Every single record needs to be restated word for word.

=== Records to process ===

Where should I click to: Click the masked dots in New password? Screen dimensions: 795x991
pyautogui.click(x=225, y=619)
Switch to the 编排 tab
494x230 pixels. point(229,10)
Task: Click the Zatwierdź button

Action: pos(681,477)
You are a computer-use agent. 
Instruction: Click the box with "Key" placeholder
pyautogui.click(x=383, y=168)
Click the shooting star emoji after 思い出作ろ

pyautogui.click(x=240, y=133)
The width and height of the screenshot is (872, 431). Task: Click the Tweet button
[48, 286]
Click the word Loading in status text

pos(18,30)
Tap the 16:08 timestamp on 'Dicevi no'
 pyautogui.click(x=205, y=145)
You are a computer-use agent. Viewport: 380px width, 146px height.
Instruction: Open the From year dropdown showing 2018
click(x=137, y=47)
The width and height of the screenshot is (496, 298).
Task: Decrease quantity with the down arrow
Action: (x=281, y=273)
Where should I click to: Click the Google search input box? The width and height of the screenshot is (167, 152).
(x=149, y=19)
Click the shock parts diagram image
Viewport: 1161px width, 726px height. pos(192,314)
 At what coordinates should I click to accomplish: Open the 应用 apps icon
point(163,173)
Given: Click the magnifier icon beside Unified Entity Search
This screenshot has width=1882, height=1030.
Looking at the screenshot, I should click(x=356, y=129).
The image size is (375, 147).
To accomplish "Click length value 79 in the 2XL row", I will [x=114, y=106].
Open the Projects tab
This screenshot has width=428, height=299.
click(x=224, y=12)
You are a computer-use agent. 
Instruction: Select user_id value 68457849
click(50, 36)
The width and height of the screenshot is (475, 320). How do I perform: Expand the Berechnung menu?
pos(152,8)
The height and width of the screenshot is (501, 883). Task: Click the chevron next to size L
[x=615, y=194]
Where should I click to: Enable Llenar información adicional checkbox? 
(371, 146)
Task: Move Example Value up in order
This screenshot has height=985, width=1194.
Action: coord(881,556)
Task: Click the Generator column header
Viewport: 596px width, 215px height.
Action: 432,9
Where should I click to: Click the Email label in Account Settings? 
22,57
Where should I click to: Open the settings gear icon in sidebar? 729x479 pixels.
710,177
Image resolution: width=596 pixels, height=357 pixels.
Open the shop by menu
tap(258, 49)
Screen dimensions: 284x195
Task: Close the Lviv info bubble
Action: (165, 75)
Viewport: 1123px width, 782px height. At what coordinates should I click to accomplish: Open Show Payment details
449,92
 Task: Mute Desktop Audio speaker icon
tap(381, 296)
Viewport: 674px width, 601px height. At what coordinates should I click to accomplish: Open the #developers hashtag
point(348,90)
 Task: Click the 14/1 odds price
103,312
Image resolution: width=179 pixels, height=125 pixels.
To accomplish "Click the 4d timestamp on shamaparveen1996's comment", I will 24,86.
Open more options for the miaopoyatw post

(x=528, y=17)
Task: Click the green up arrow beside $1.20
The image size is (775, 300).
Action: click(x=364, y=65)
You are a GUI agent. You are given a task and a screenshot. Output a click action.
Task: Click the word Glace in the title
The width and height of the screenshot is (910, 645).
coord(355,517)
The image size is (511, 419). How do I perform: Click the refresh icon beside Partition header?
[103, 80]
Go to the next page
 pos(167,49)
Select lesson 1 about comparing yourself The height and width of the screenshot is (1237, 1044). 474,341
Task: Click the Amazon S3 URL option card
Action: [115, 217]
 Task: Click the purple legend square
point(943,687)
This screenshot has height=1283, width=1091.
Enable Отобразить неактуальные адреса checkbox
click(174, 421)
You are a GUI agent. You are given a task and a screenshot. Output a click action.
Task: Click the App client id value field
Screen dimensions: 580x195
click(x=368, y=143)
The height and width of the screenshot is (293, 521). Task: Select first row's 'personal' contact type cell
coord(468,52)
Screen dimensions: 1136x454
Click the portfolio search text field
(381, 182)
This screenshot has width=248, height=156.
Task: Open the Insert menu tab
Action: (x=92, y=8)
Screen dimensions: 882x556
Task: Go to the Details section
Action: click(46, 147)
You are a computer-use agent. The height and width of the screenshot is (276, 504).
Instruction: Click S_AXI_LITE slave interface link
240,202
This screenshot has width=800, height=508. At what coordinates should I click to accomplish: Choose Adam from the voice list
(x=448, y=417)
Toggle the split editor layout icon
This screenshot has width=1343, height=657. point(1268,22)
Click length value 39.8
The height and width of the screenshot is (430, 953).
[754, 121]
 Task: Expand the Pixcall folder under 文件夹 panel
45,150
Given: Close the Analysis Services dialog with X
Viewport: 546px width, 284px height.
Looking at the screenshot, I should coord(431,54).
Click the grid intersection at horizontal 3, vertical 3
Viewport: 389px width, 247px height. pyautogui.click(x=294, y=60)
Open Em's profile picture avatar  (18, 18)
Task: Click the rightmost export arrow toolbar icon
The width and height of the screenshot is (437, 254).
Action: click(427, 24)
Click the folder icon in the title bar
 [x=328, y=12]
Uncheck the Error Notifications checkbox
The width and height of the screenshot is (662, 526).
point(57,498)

===

- **Exercise answer**
Where should I click to: Click the masked dots in New password? Screen dimensions: 795x991
pyautogui.click(x=225, y=619)
Switch to the 编排 tab
494x230 pixels. point(229,10)
Task: Click the Zatwierdź button

Action: pos(681,477)
You are a computer-use agent. 
Instruction: Click the box with "Key" placeholder
pyautogui.click(x=383, y=168)
Click the shooting star emoji after 思い出作ろ

pyautogui.click(x=240, y=133)
The width and height of the screenshot is (872, 431). Task: Click the Tweet button
[48, 286]
Click the word Loading in status text

pos(18,30)
Tap the 16:08 timestamp on 'Dicevi no'
 pyautogui.click(x=205, y=145)
You are a computer-use agent. Viewport: 380px width, 146px height.
Instruction: Open the From year dropdown showing 2018
click(x=137, y=47)
The width and height of the screenshot is (496, 298).
Task: Decrease quantity with the down arrow
Action: (x=281, y=273)
Where should I click to: Click the Google search input box? The width and height of the screenshot is (167, 152).
(x=149, y=19)
Click the shock parts diagram image
Viewport: 1161px width, 726px height. pos(192,314)
 At what coordinates should I click to accomplish: Open the 应用 apps icon
point(163,173)
Given: Click the magnifier icon beside Unified Entity Search
This screenshot has width=1882, height=1030.
Looking at the screenshot, I should click(x=356, y=129).
The image size is (375, 147).
To accomplish "Click length value 79 in the 2XL row", I will [x=114, y=106].
Open the Projects tab
This screenshot has width=428, height=299.
click(x=224, y=12)
You are a computer-use agent. 
Instruction: Select user_id value 68457849
click(50, 36)
The width and height of the screenshot is (475, 320). How do I perform: Expand the Berechnung menu?
pos(152,8)
The height and width of the screenshot is (501, 883). Task: Click the chevron next to size L
[x=615, y=194]
Where should I click to: Enable Llenar información adicional checkbox? 
(371, 146)
Task: Move Example Value up in order
This screenshot has height=985, width=1194.
Action: coord(881,556)
Task: Click the Generator column header
Viewport: 596px width, 215px height.
Action: 432,9
Where should I click to: Click the Email label in Account Settings? 
22,57
Where should I click to: Open the settings gear icon in sidebar? 729x479 pixels.
710,177
Image resolution: width=596 pixels, height=357 pixels.
Open the shop by menu
tap(258, 49)
Screen dimensions: 284x195
Task: Close the Lviv info bubble
Action: (165, 75)
Viewport: 1123px width, 782px height. At what coordinates should I click to accomplish: Open Show Payment details
449,92
 Task: Mute Desktop Audio speaker icon
tap(381, 296)
Viewport: 674px width, 601px height. At what coordinates should I click to accomplish: Open the #developers hashtag
point(348,90)
 Task: Click the 14/1 odds price
103,312
Image resolution: width=179 pixels, height=125 pixels.
To accomplish "Click the 4d timestamp on shamaparveen1996's comment", I will 24,86.
Open more options for the miaopoyatw post

(x=528, y=17)
Task: Click the green up arrow beside $1.20
The image size is (775, 300).
Action: click(x=364, y=65)
You are a GUI agent. You are given a task and a screenshot. Output a click action.
Task: Click the word Glace in the title
The width and height of the screenshot is (910, 645).
coord(355,517)
The image size is (511, 419). How do I perform: Click the refresh icon beside Partition header?
[103, 80]
Go to the next page
 pos(167,49)
Select lesson 1 about comparing yourself The height and width of the screenshot is (1237, 1044). 474,341
Task: Click the Amazon S3 URL option card
Action: [115, 217]
 Task: Click the purple legend square
point(943,687)
This screenshot has height=1283, width=1091.
Enable Отобразить неактуальные адреса checkbox
click(174, 421)
You are a GUI agent. You are given a task and a screenshot. Output a click action.
Task: Click the App client id value field
Screen dimensions: 580x195
click(x=368, y=143)
The height and width of the screenshot is (293, 521). Task: Select first row's 'personal' contact type cell
coord(468,52)
Screen dimensions: 1136x454
Click the portfolio search text field
(381, 182)
This screenshot has width=248, height=156.
Task: Open the Insert menu tab
Action: (x=92, y=8)
Screen dimensions: 882x556
Task: Go to the Details section
Action: click(46, 147)
You are a computer-use agent. The height and width of the screenshot is (276, 504).
Instruction: Click S_AXI_LITE slave interface link
240,202
This screenshot has width=800, height=508. At what coordinates should I click to accomplish: Choose Adam from the voice list
(x=448, y=417)
Toggle the split editor layout icon
This screenshot has width=1343, height=657. point(1268,22)
Click length value 39.8
The height and width of the screenshot is (430, 953).
[754, 121]
 Task: Expand the Pixcall folder under 文件夹 panel
45,150
Given: Close the Analysis Services dialog with X
Viewport: 546px width, 284px height.
Looking at the screenshot, I should coord(431,54).
Click the grid intersection at horizontal 3, vertical 3
Viewport: 389px width, 247px height. pyautogui.click(x=294, y=60)
Open Em's profile picture avatar  (18, 18)
Task: Click the rightmost export arrow toolbar icon
The width and height of the screenshot is (437, 254).
Action: click(427, 24)
Click the folder icon in the title bar
 [x=328, y=12]
Uncheck the Error Notifications checkbox
The width and height of the screenshot is (662, 526).
point(57,498)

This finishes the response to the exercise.